Re: [RFC] Generation Number v2

git@vger.kernel.org mailing list mirror (one of many)
 help / color / mirror / code / Atom feed

From: Jakub Narebski <jnareb@gmail.com>
To: Derrick Stolee <stolee@gmail.com>
Cc: "Ævar Arnfjörð Bjarmason" <avarab@gmail.com>,
	"Junio C Hamano" <gitster@pobox.com>,
	"Git List" <git@vger.kernel.org>, "Jeff King" <peff@peff.net>,
	"Derrick Stolee" <dstolee@microsoft.com>
Subject: Re: [RFC] Generation Number v2
Date: Fri, 02 Nov 2018 18:44:39 +0100	[thread overview]
Message-ID: <86a7mrxtko.fsf@gmail.com> (raw)
In-Reply-To: <6902dbff-d9f6-e897-2c20-d0cb47a50795@gmail.com> (Derrick Stolee's message of "Wed, 31 Oct 2018 09:04:12 -0400")

Derrick Stolee <stolee@gmail.com> writes:
> On 10/31/2018 8:54 AM, Ævar Arnfjörð Bjarmason wrote:
>> On Tue, Oct 30 2018, Junio C Hamano wrote:
>>> Derrick Stolee <stolee@gmail.com> writes:
>>>>
>>>> In contrast, maximum generation numbers and corrected commit
>>>> dates both performed quite well. They are frequently the top
>>>> two performing indexes, and rarely significantly different.
>>>>
>>>> The trade-off here now seems to be: which _property_ is more important,
>>>> locally-computable or backwards-compatible?
>>>
>>> Nice summary.
>>>
>>> As I already said, I personally do not think being compatible with
>>> currently deployed clients is important at all (primarily because I
>>> still consider the whole thing experimental), and there is a clear
>>> way forward once we correct the mistake of not having a version
>>> number in the file format that tells the updated clients to ignore
>>> the generation numbers.  For longer term viability, we should pick
>>> something that is immutable, reproducible, computable with minimum
>>> input---all of which would lead to being incrementally computable, I
>>> would think.
>>
>> I think it depends on what we mean by backwards compatibility.
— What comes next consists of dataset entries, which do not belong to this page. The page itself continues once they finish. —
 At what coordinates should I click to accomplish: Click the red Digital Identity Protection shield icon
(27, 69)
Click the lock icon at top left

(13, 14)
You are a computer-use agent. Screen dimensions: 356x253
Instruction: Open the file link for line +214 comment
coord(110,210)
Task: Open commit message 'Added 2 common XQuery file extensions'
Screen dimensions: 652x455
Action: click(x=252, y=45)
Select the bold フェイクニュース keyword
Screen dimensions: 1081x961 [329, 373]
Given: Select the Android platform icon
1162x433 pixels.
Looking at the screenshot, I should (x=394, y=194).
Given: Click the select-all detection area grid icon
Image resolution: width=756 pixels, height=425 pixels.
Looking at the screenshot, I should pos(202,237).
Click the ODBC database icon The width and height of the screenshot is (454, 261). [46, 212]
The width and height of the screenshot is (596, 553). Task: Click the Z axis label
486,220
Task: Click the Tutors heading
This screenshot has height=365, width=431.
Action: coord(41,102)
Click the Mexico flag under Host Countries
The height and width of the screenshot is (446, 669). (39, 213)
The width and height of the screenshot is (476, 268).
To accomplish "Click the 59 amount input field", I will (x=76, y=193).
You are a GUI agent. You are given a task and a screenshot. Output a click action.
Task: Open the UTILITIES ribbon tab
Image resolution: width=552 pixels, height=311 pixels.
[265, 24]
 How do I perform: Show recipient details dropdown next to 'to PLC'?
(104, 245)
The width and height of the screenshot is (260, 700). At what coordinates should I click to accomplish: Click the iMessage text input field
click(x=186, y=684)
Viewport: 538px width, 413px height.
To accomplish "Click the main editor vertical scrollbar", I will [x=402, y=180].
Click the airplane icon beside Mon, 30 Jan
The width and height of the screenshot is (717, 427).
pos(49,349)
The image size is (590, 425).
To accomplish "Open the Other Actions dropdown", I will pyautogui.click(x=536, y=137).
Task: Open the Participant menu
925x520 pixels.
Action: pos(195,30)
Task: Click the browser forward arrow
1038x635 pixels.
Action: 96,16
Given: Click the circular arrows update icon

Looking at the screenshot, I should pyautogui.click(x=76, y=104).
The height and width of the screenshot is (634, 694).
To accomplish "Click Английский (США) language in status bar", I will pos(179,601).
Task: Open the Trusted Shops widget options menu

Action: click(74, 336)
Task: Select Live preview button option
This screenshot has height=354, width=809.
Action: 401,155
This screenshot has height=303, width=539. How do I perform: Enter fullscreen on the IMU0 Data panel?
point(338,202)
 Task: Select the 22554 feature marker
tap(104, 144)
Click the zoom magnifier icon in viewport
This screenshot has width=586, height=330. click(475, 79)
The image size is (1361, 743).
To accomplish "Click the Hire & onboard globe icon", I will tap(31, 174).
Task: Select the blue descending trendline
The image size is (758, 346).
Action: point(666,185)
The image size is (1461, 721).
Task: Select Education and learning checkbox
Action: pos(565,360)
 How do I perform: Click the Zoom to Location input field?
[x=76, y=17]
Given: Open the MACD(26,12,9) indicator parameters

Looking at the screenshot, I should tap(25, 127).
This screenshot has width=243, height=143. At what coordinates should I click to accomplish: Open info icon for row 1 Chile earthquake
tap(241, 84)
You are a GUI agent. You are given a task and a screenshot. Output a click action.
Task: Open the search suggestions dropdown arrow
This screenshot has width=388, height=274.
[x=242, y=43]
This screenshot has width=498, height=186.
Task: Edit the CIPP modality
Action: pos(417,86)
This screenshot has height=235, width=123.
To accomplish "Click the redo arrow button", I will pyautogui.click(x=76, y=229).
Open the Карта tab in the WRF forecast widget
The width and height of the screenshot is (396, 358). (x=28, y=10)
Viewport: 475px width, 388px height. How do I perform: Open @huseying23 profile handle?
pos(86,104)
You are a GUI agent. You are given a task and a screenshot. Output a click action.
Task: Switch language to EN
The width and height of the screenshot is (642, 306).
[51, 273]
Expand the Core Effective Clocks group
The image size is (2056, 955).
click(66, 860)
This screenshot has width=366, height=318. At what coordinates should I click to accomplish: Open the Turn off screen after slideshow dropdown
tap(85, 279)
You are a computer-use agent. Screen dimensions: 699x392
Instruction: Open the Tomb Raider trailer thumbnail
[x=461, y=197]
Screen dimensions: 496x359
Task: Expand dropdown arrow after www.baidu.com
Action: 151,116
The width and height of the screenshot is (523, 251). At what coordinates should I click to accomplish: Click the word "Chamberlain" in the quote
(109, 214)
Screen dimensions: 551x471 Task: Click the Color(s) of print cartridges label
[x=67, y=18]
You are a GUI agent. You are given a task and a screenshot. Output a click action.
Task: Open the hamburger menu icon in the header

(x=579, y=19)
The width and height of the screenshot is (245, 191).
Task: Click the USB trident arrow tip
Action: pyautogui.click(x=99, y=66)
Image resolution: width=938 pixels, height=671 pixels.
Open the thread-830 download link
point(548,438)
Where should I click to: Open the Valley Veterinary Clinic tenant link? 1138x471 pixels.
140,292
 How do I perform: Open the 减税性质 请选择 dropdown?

None of
>> our docs are saying this is experimental right now, just that it's
>> opt-in like so many other git-config(1) options.
>>
>> So if we mean breaking backwards compatibility in that we'll write a new
>> file or clobber the existing one with a version older clients can't use
>> as an optimization, fine.
>>
>> But it would be bad to produce a hard error on older clients, but
>> avoiding that seems as easy as just creating a "commit-graph2" file in
>> .git/objects/info/.
>
> Well, we have a 1-byte version number following the "CGPH" header in
> the commit-graph file, and clients will ignore the commit-graph file
> if that number is not "1". My hope for backwards-compatibility was
> to avoid incrementing this value and instead use the unused 8th byte.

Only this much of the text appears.